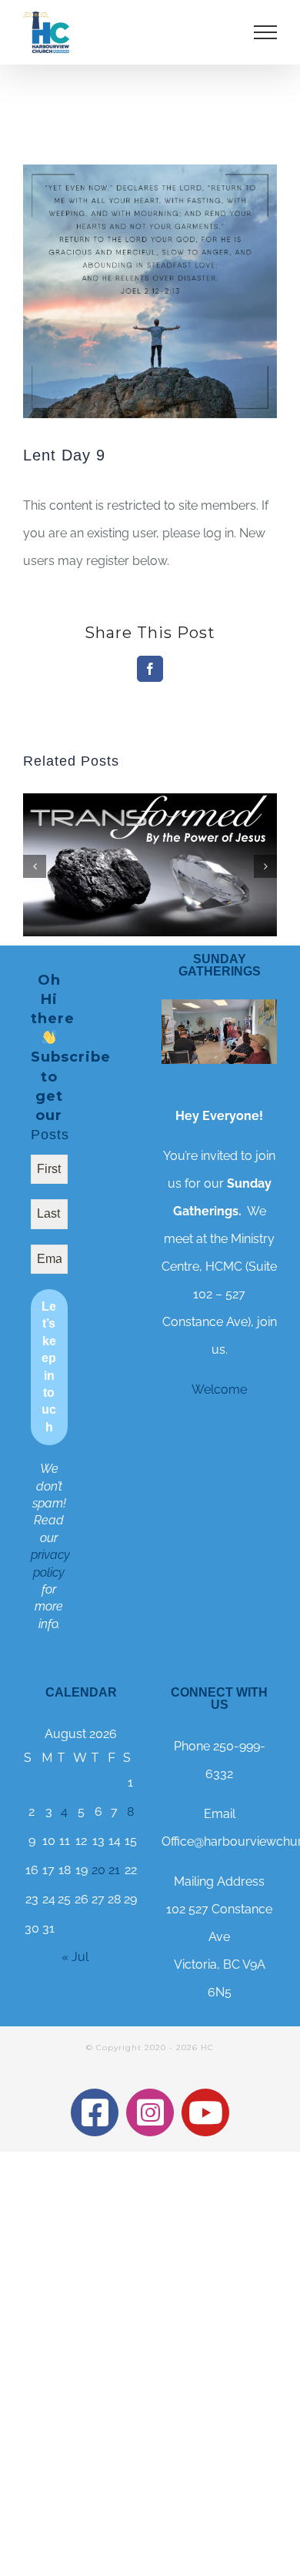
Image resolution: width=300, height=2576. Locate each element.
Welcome (219, 1389)
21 (114, 1870)
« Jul (75, 1956)
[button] (34, 866)
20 (98, 1870)
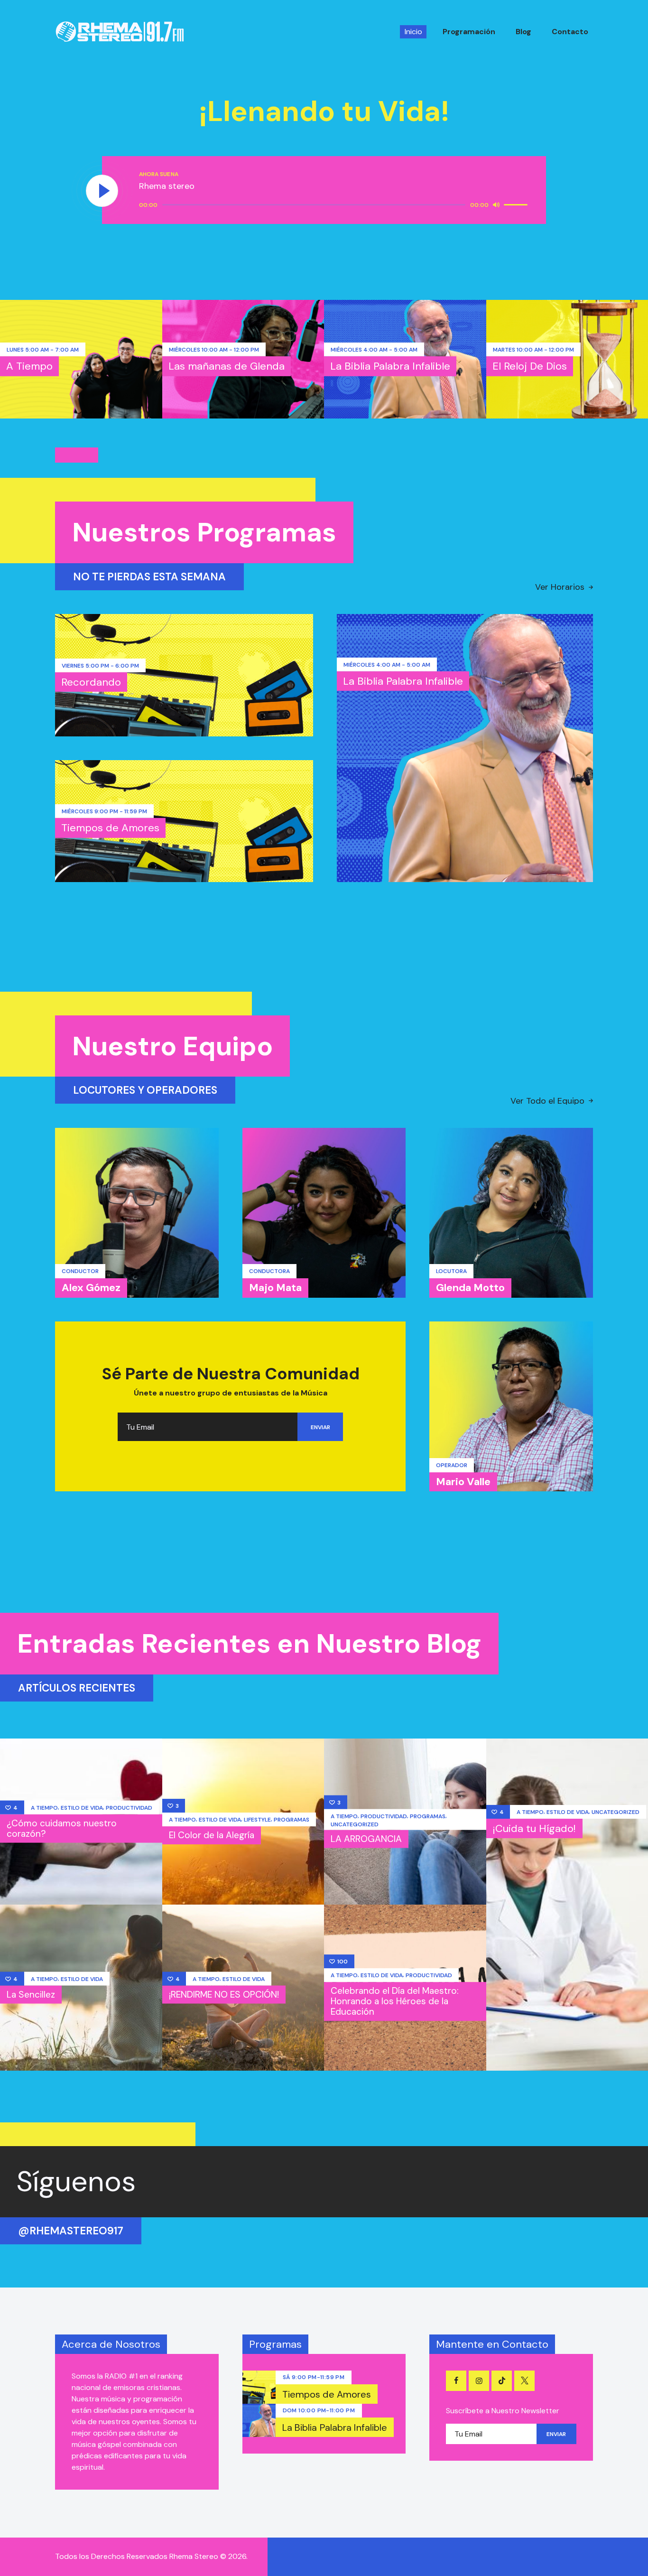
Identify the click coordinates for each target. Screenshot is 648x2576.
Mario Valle (463, 1481)
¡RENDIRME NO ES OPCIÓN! (224, 1994)
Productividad (129, 1808)
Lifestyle (257, 1819)
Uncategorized (355, 1824)
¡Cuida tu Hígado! (534, 1828)
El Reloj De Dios (529, 366)
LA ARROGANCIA (366, 1839)
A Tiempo (29, 366)
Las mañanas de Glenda (226, 366)
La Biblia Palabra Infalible (390, 366)
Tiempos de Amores (110, 828)
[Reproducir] (102, 191)
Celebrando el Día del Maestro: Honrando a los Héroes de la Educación (395, 2001)
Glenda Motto (470, 1287)
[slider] (517, 204)
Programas (291, 1819)
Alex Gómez (91, 1287)
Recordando (91, 681)
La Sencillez (31, 1994)
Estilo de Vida (82, 1808)
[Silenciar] (496, 204)
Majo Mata (275, 1287)
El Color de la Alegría (211, 1835)
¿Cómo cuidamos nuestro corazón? (62, 1828)
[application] (334, 204)
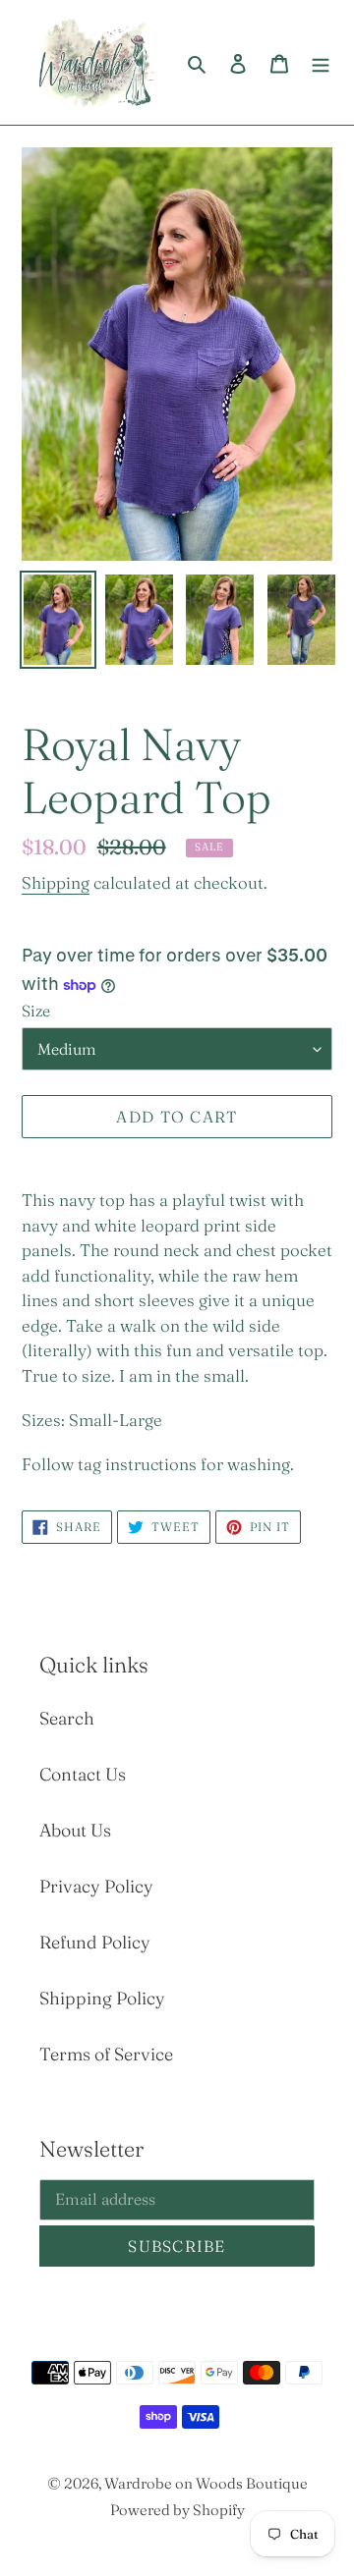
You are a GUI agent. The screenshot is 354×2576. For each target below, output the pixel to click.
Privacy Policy (96, 1886)
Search (66, 1718)
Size (36, 1010)
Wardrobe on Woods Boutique (206, 2483)
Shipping (55, 882)
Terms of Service (106, 2054)
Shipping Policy (102, 1998)
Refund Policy (94, 1942)
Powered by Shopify (177, 2509)
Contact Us (82, 1774)
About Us (75, 1830)
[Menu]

------------

Work required:
Give back, unaltered, each line of the listing from the first to the line that contains "[Reproducir] (102, 191)", leaving every picture out.

Written response:
Image resolution: width=300, height=2576. Locate each element.
Welcome (219, 1389)
21 (114, 1870)
« Jul (75, 1956)
[button] (34, 866)
20 (98, 1870)
Identify the click coordinates for each target. Screenshot is 648x2576.
Mario Valle (463, 1481)
¡RENDIRME NO ES OPCIÓN! (224, 1994)
Productividad (129, 1808)
Lifestyle (257, 1819)
Uncategorized (355, 1824)
¡Cuida tu Hígado! (534, 1828)
El Reloj De Dios (529, 366)
LA ARROGANCIA (366, 1839)
A Tiempo (29, 366)
Las mañanas de Glenda (226, 366)
La Biblia Palabra Infalible (390, 366)
Tiempos de Amores (110, 828)
[Reproducir] (102, 191)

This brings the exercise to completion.